At first, health care professionals and researchers thought that COVID-19 was simply a respiratory disease. However, many recent findings demonstrate that this infection is more intricate than expected, affecting a myriad of organs, culminating in multiple organ dysfunction [[46], [47], [48]]. SARS-CoV-2 tropism is not limited to the upper and lower respiratory tract. Renal, cardiovascular, nervous, and gastrointestinal systems are also targets given their high expression of ACE2 [[49], [50], [51], [52]]. Single-cell RNA-sequence analysis has identified enriched ACE2 expression in lung type II pneumocytes, enterocytes, stomach epithelial cells, kidney proximal tubules, podocytes, myocardium cells, arterial smooth muscle cells, and pancreatic beta-cells [53,54]. These data indicate that direct viral tissue damage in addition to a dysregulated immune response, is an important pathophysiologic mechanisms of multiple organ dysfunction in COVID-19.
Hereafter, we report on how the SARS-CoV-2 virus damages the lungs, heart, vasculature, kidneys and nervous system; how MSCs act and which mechanisms they adopt on certain injuries, proving their therapeutic potential; how comorbidities such as obesity, diabetes, and hypertension can complicate the infection.
2.1. Lungs
The lungs are the most affected organs by SARS-CoV-2, developing intra-alveolar fibrin with hyaline membrane, including proliferative intra-alveolar and interstitial fibroblasts, bronchopneumonia and necrotizing bronchiolitis in some cases [55,56] The interaction among the virus, pneumocytes, and alveolar macrophages establishes a cascade of inflammatory events, producing cytokines, chemokines, and stimulating inflammatory cells infiltration [57,58].

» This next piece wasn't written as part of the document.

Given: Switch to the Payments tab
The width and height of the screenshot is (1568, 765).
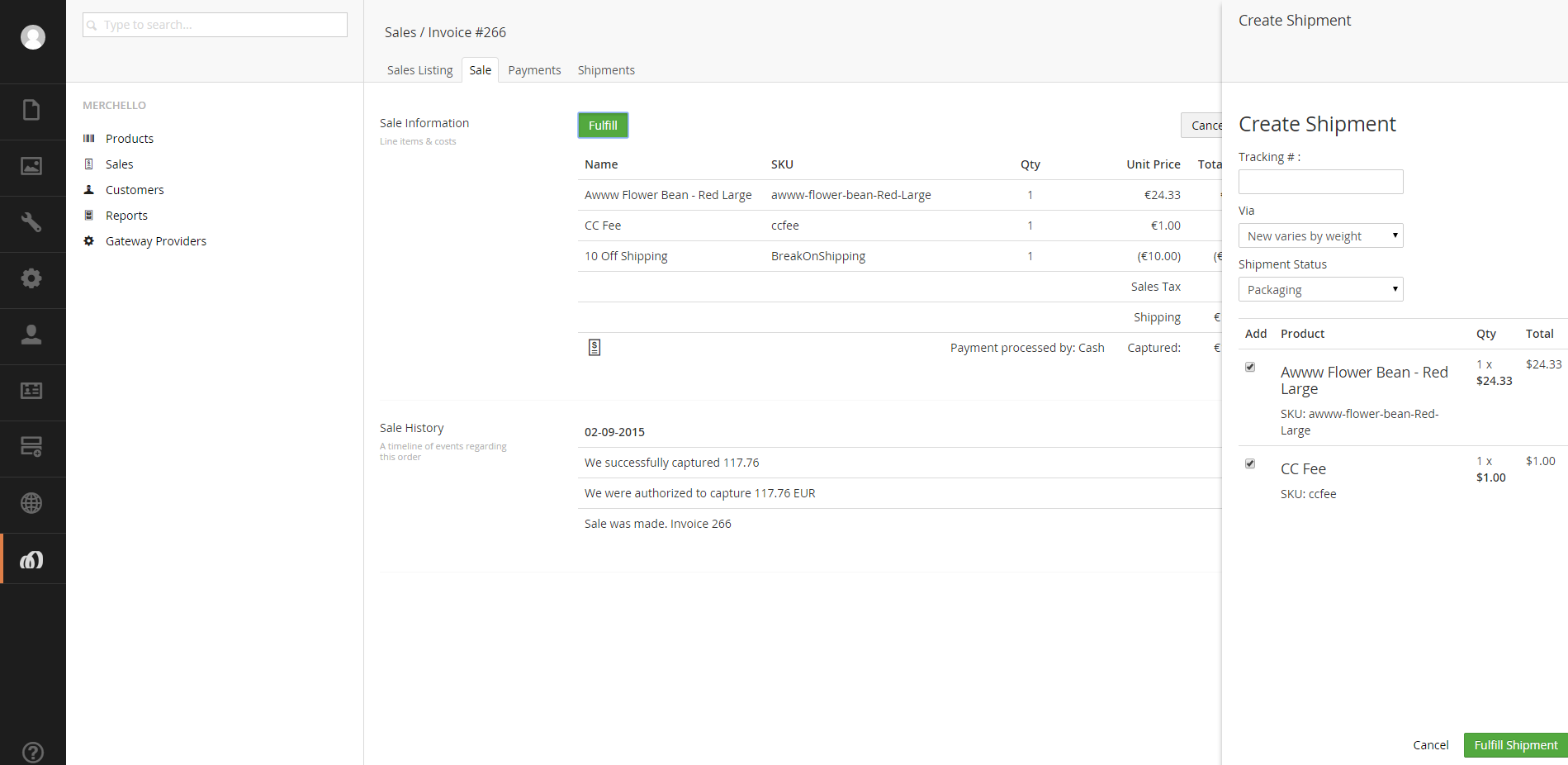Looking at the screenshot, I should click(x=534, y=70).
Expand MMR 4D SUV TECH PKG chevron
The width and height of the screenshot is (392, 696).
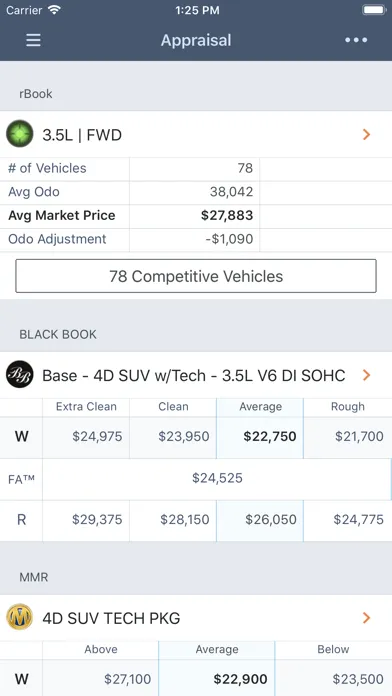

Many studies reported that lungs of patients with COVID-19 presented diffuse alveolar damage with inflammatory cell infiltration in the alveolar cavity, including macrophages, monocytes, CD4+ T lymphocytes, eosinophils, and neutrophils, along with alveolar wall thickening. In addition, alveolar septum edema exhibited CD68+ macrophages, CD20+ B cells, CD8+ T cells, type II pneumocyte hyperplasia, and interstitial fibrosis, besides inclusions of SARS-CoV-2 in type II pneumocytes [[57], [58], [59], [60], [61], [62], [63]]. Moreover, thrombotic microvascular lesions were observed, apparently mediated by an intense activation and deposition of complement system proteins within the pulmonary septum microvasculature, such as C5b-9, C4d, and MASP2 [58,64]. Some severe cases of infected patients showed lymphocytopenia, depletion of CD4+ and CD8+ T cells, and neutrophilia, besides massive macrophage and neutrophil infiltrates into the lung tissue [12,60]. Patients with severe disease also presented a panel of increased proinflammatory cytokines and chemokines such as IL-6, IL-8, TNF-α, MCP1, and RANTES, as compared to patients with non-severe disease. Inflammatory cell infiltration exacerbates inflammation and exudation, which promotes alveoli dysfunction and a vicious cycle of continuous cytokine release, leading to cytokine storm. These findings demonstrate that pyroptosis and apoptosis contribute to lung injury, with pyroptosis predominating [12]. Therefore, the therapeutic alternative of MSC use might assist in the improvement of severe lung injury caused by direct infection and immunopathological lesions.
MSC's therapeutic potential has received considerable attention in preclinical settings, with marked therapeutic effects in multiple respiratory diseases, including ARDS, as observed in patients with COVID-19 [65]. MSCs have demonstrated many possible mechanisms for improving ARDS resolution through their anti-inflammatory and anti-apoptotic effects on host cells, reducing lung alveolar epithelium permeability, increasing alveolar fluid clearance, and enhancing host mononuclear cell phagocytic activity [66]. Therefore, MSCs are currently under investigation as a potential therapy for COVID-19.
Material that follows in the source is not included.